Support MSA Auth

[dtzar]

Currently AzureBoth only supports authentication using Azure Active Directory accounts, not Microsoft accounts (i.e. Outlook, Hotmail, etc). We depend on the AuthBot https://github.com/matvelloso/AuthBot, so this functionality enhancement should happen there. Enhancement would be making auth work with MSA.

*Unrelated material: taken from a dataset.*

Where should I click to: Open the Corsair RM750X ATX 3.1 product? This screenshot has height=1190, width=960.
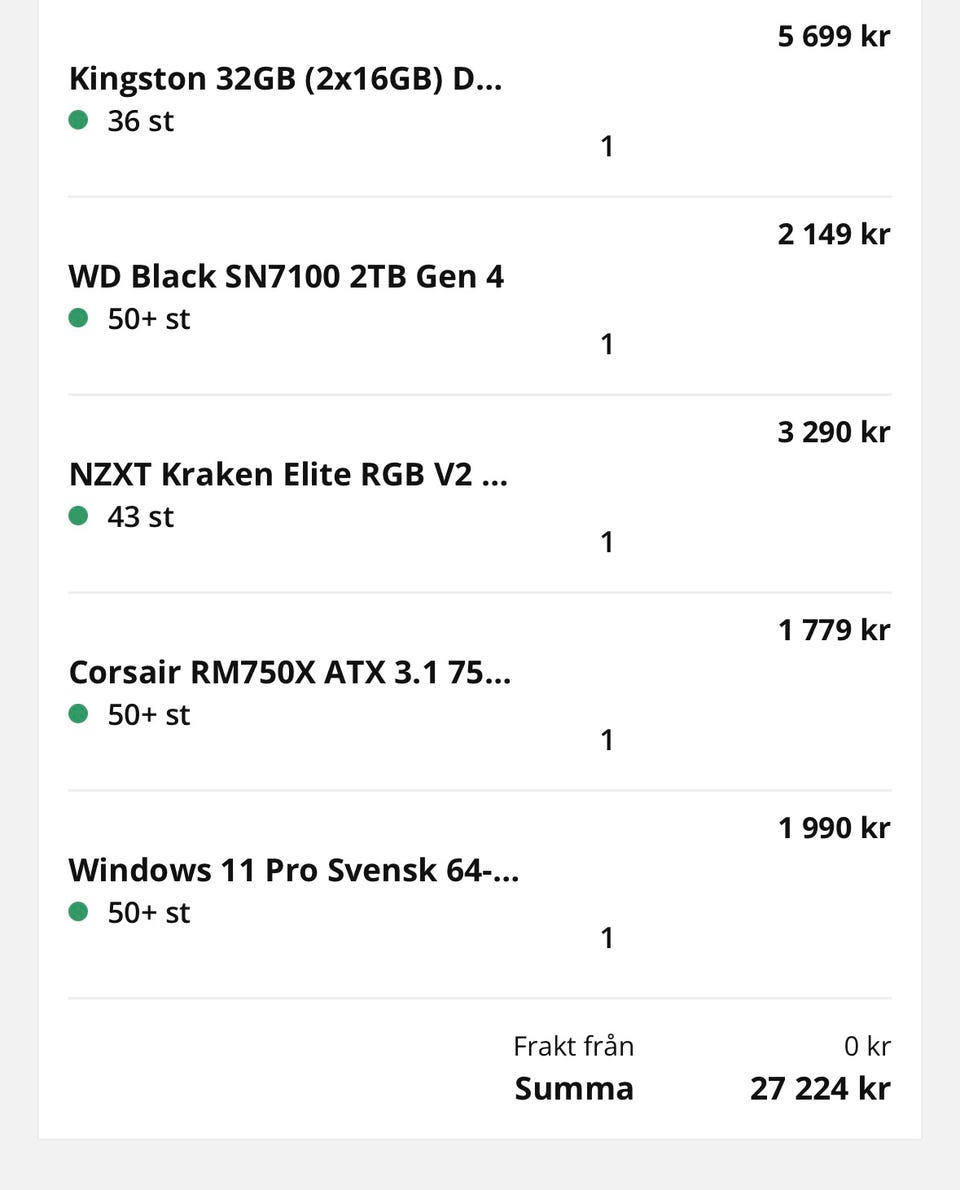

Bugs would be not graceful handling of when you authenticate with MSA account to let people know we don't support MSA. 1) MSA is global admin of tenant - you get: "message": "An error has occurred.", "exceptionMessage": "AADSTS65001: The user or administrator has not consented to use the application with ID '88443132-9b52-485d-90ed-49f37efd1c2b'. Send an interactive authorization request for this user and resource.” 2) MSA is just a user in the directory - you get an infinite spinning wheel like this:

[aloneguid]

I have the same problem, and it doesn't work on some AAD accounts also, specifically ones replicated from on premises.

[dtzar]

@aloneguid are the AAD accounts replicated from on-premises which don't work global admins by chance?

[aloneguid]

@dtzar no, they aren't definitely. It works randomly on some subscriptions. I can't put my finger on what's special about accounts which do and don't unfortunately.

[Bennoo]

Hello here, is there a workaround to use the bot with a Hotmail account? I really would like to try it.. Thanks

[nzthiago]

At the moment with the current code there's no workaround, you'd have to create a user in your AAD domain and use that to sign in.

One flow you can implement is to ask the user for their subscription ID, then use the subscription ID to determine what tenant the user is in, then finally, sign the user in to that tenant using the / endpoint instead of /common. See: https://azure.microsoft.com/en-us/documentation/articles/resource-manager-api-authentication/ This would work for @hotmail.com and other consumer Microsoft accounts, but would have to be a version of the bot that's not hosted by Microsoft.